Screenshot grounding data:
--
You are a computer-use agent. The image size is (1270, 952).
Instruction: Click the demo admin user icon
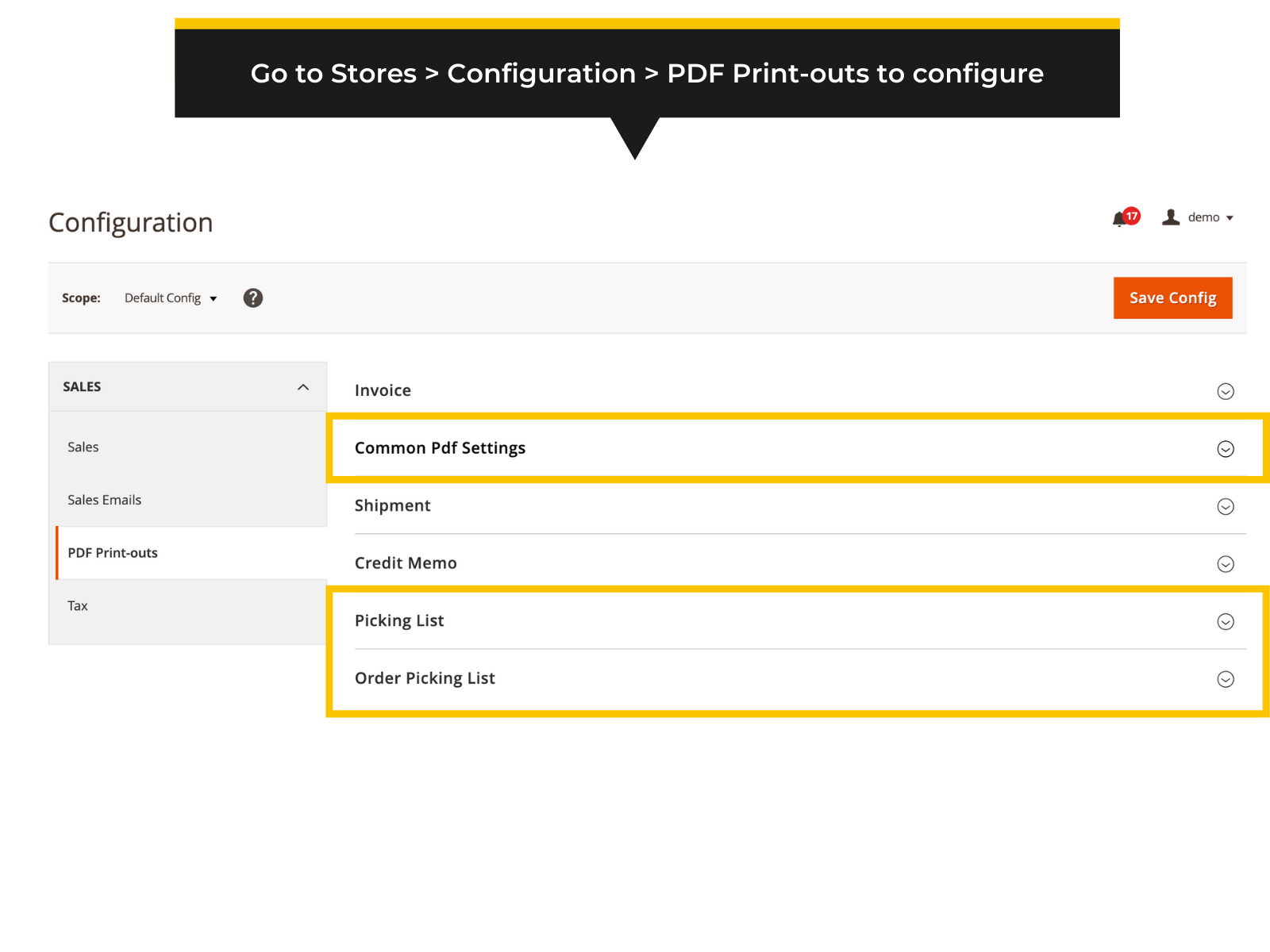point(1169,217)
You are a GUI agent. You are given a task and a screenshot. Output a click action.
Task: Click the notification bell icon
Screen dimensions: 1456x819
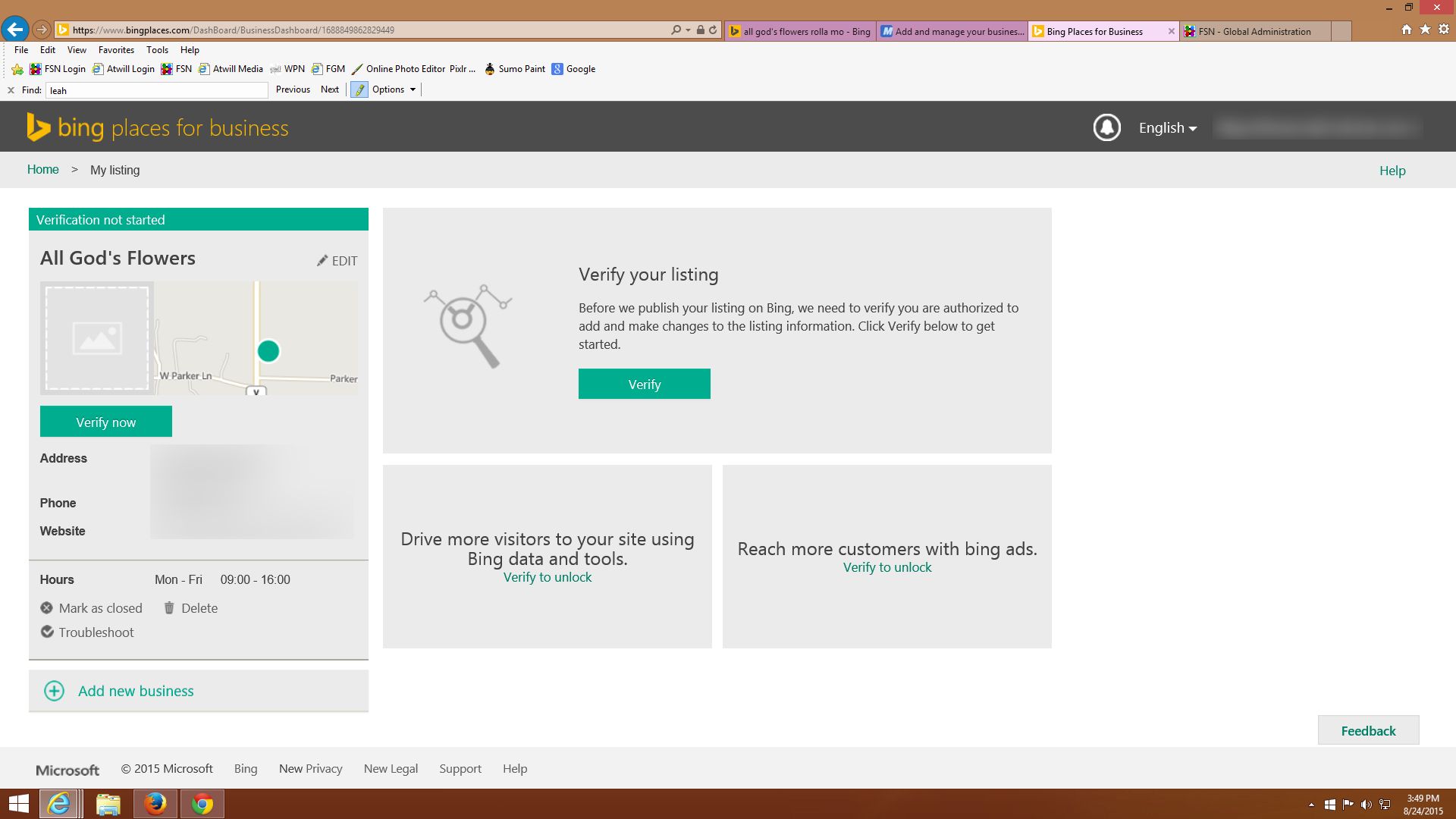(x=1106, y=127)
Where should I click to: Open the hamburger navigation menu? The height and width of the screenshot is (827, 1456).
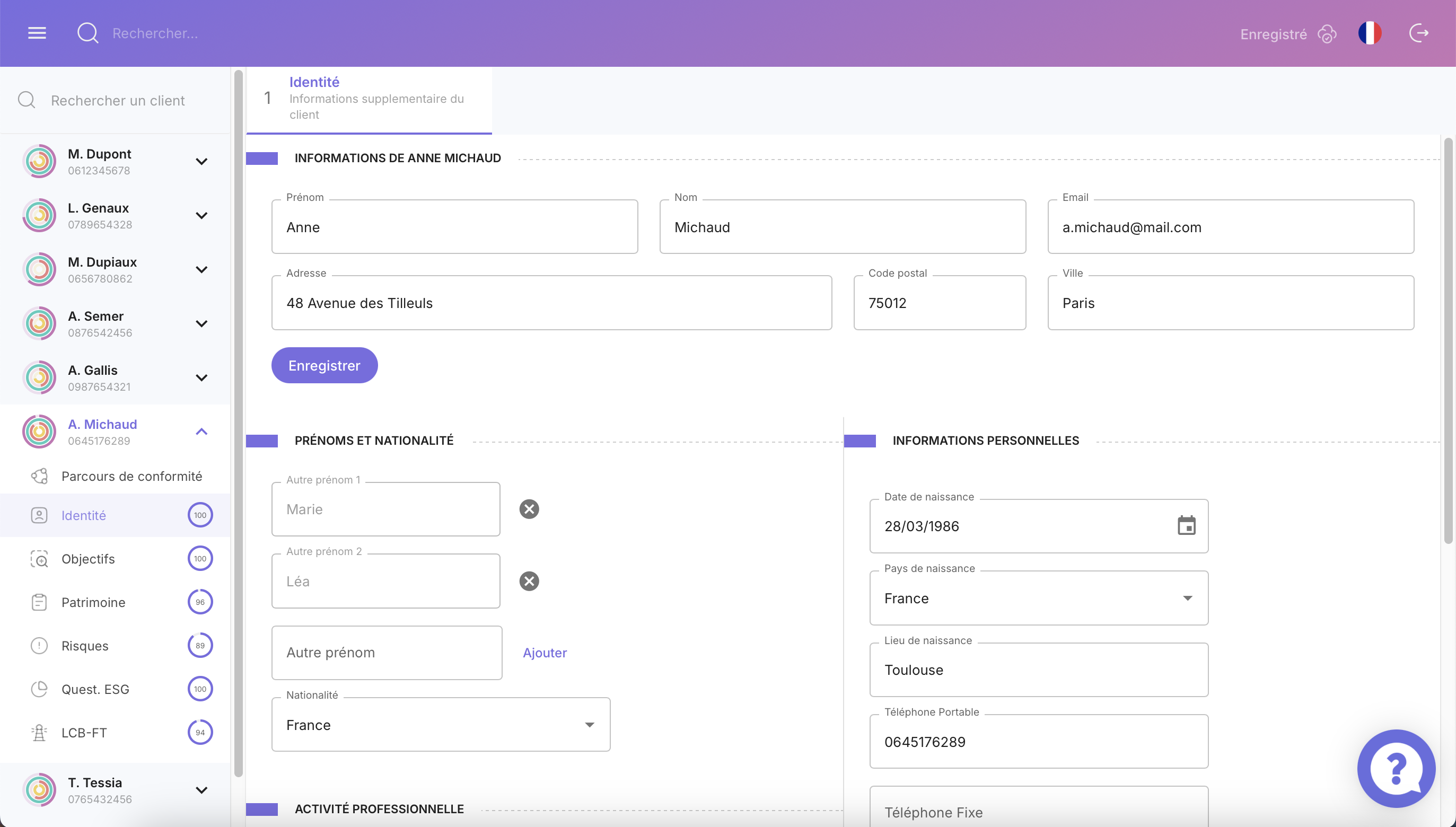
--
> **WHAT YOU HAVE TO DO**
Leaving all pictures aside, print exactly the lines from the one that contains "Screen dimensions: 1456x819" through the last line of the data above, inclusive.

> **FINISHED EXERCISE**
Screen dimensions: 1456x819
(x=1106, y=127)
Where should I click to: Open the hamburger navigation menu? The height and width of the screenshot is (827, 1456).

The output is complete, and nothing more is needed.